EXERCISE INPUT Start Marker

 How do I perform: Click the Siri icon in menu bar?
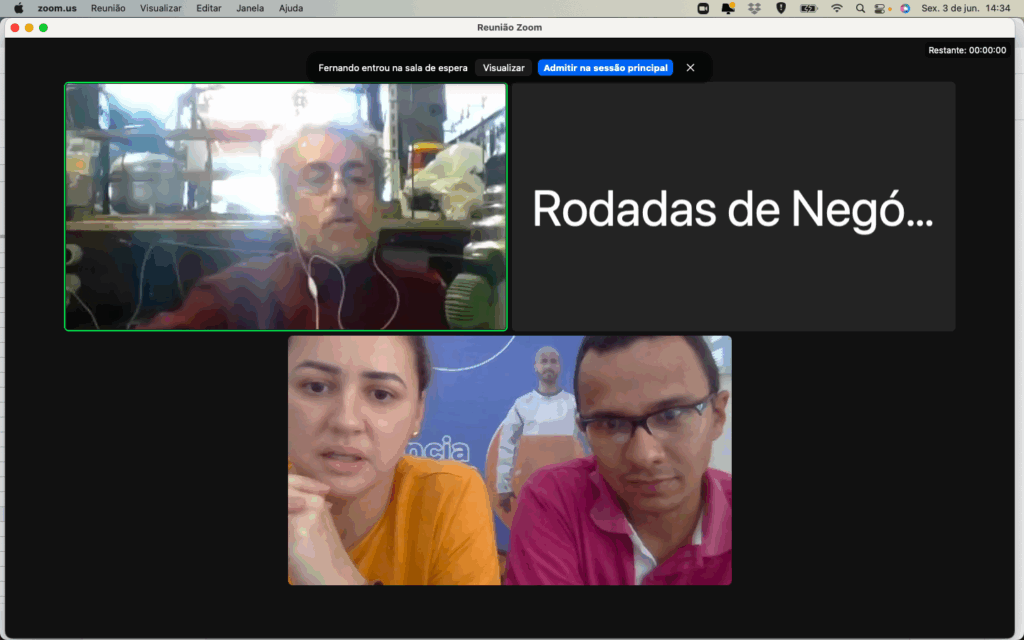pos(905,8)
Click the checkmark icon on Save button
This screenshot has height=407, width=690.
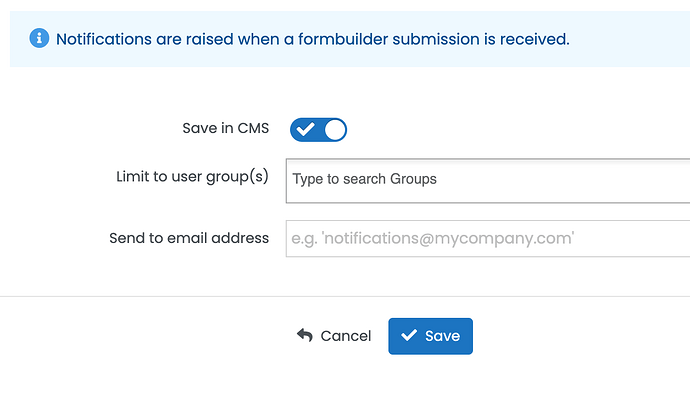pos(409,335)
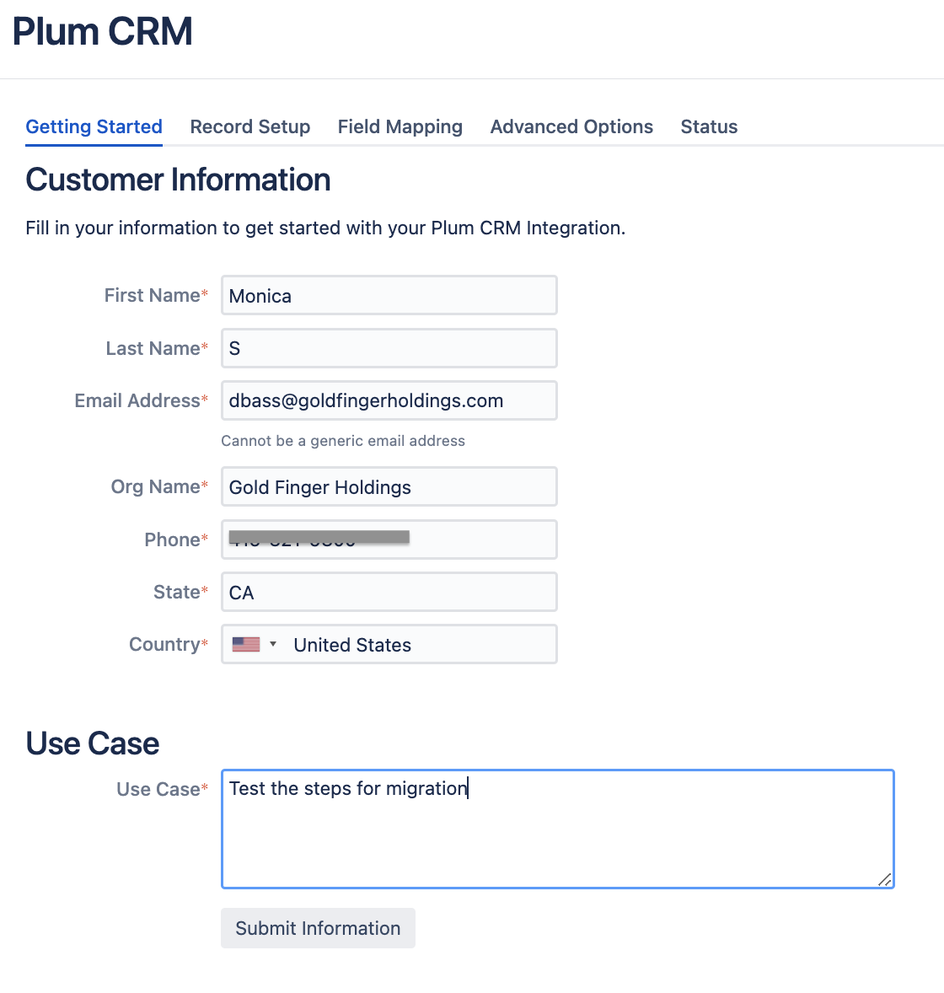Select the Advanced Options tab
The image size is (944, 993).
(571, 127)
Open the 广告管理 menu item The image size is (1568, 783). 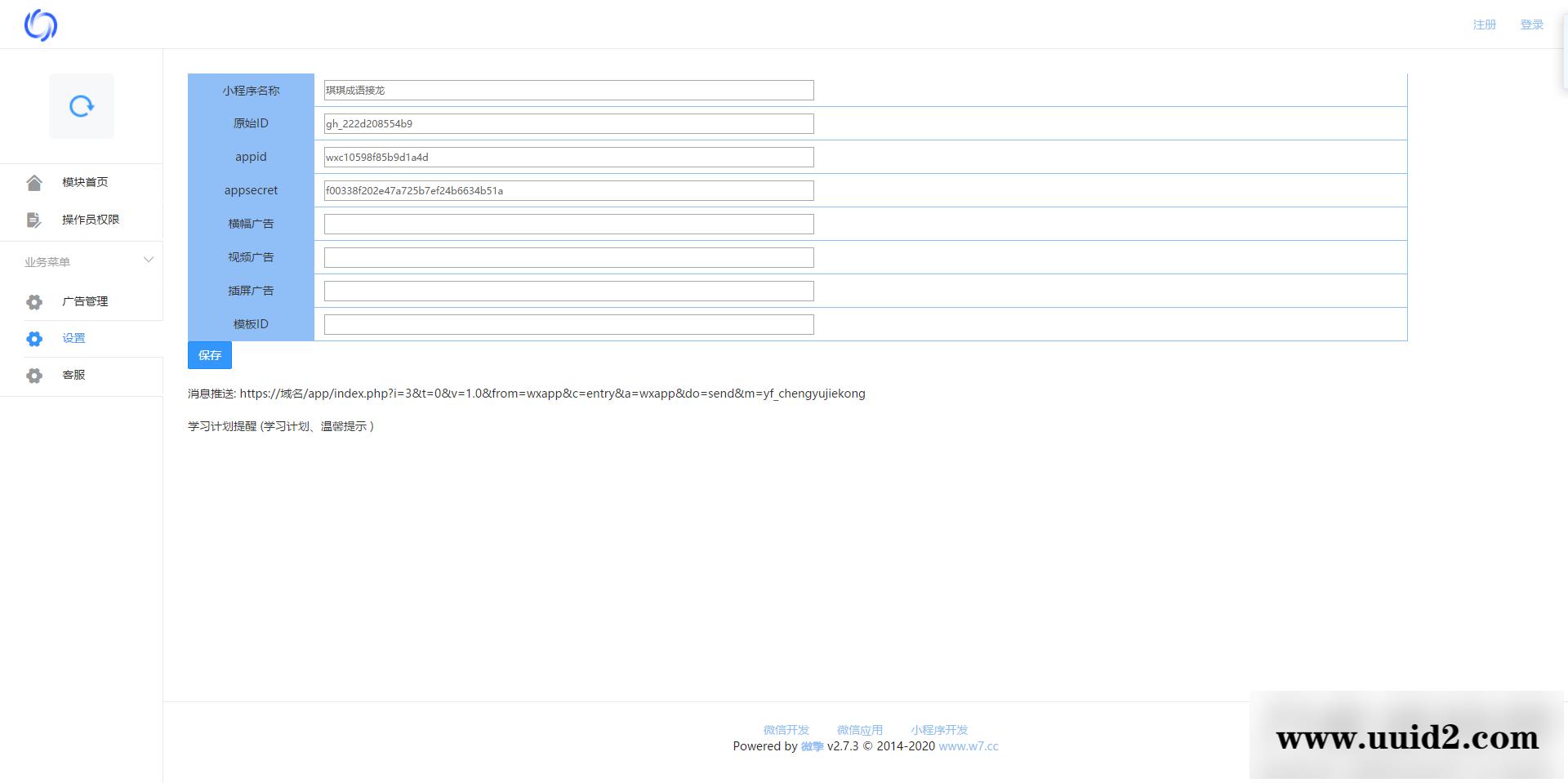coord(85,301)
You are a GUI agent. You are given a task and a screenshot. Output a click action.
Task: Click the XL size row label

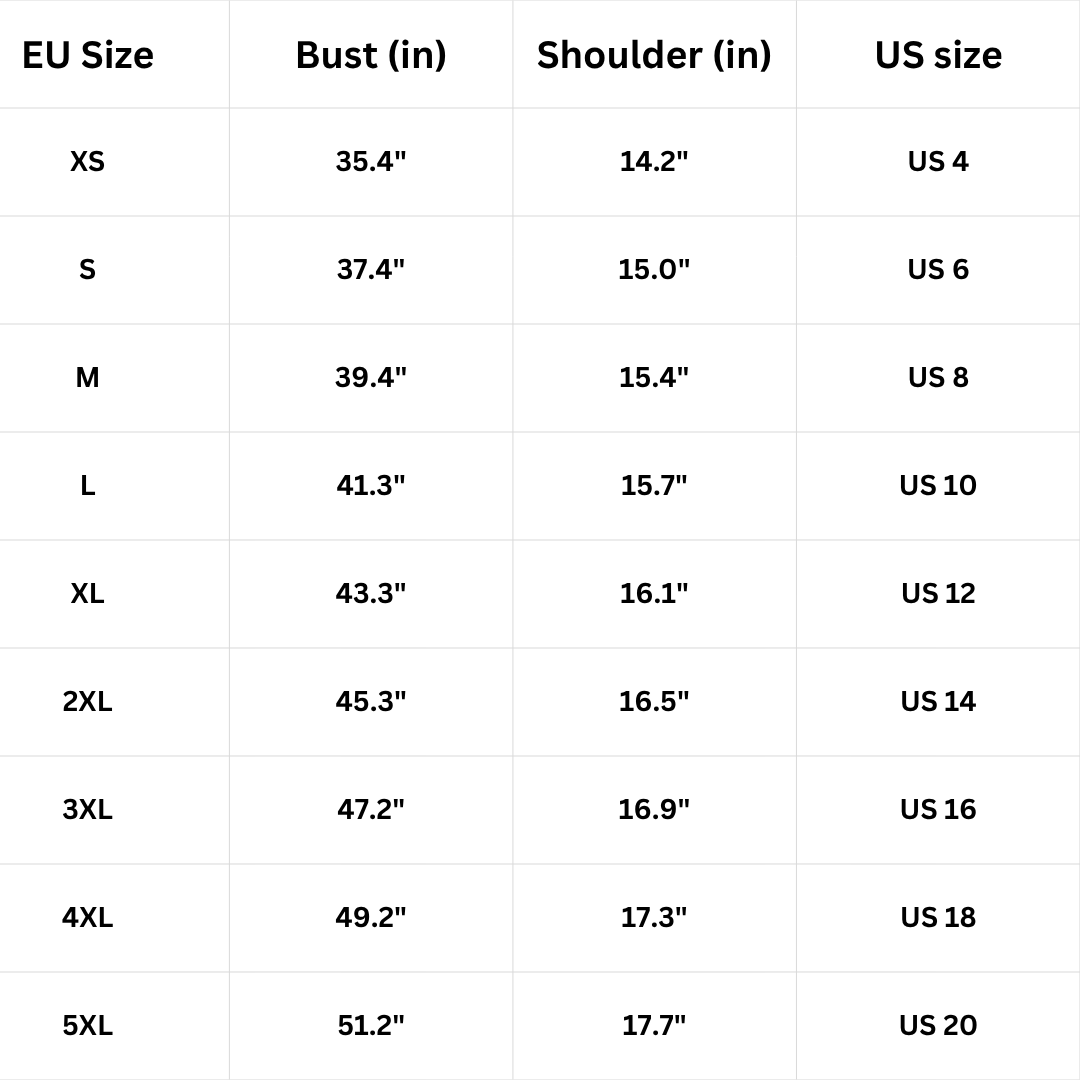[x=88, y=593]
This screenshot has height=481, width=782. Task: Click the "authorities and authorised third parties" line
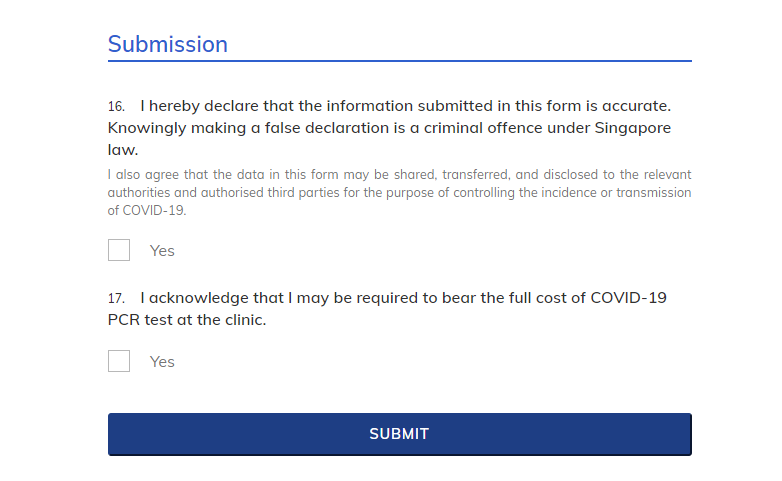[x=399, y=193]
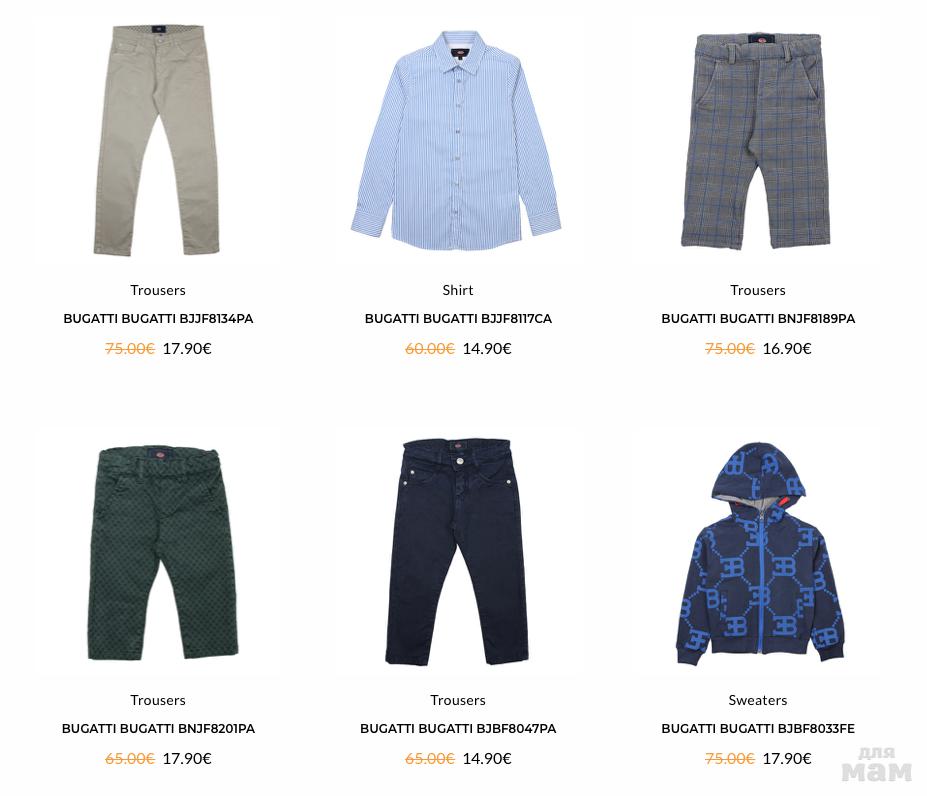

EXERCISE INPUT End Marker

TASK INSTRUCTIONS: From the line that includes "Task: Click the XL size row label" on down to the last line of the entries above, set down each line exactly, leaving out the pictures.

OUTPUT:
Task: Click the XL size row label

[x=88, y=593]
This screenshot has height=481, width=782. Task: Click the "authorities and authorised third parties" line
[x=399, y=193]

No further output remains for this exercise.